Problem to work on: Output the listing below in full, exactly as written.

Information given:
+ + + + + + +
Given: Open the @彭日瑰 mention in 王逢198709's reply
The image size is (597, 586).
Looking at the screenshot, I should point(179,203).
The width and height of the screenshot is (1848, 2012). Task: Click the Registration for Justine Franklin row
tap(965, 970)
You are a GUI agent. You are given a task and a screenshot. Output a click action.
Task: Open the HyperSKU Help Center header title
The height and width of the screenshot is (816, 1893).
+ + + + + + +
Expected output:
Given: Open the @彭日瑰 mention in 王逢198709's reply
The image size is (597, 586).
Looking at the screenshot, I should point(179,203).
The width and height of the screenshot is (1848, 2012). Task: Click the Registration for Justine Franklin row
tap(965, 970)
You are a GUI agent. You are given a task and a screenshot. Output a click action.
Task: Open the HyperSKU Help Center header title
The height and width of the screenshot is (816, 1893).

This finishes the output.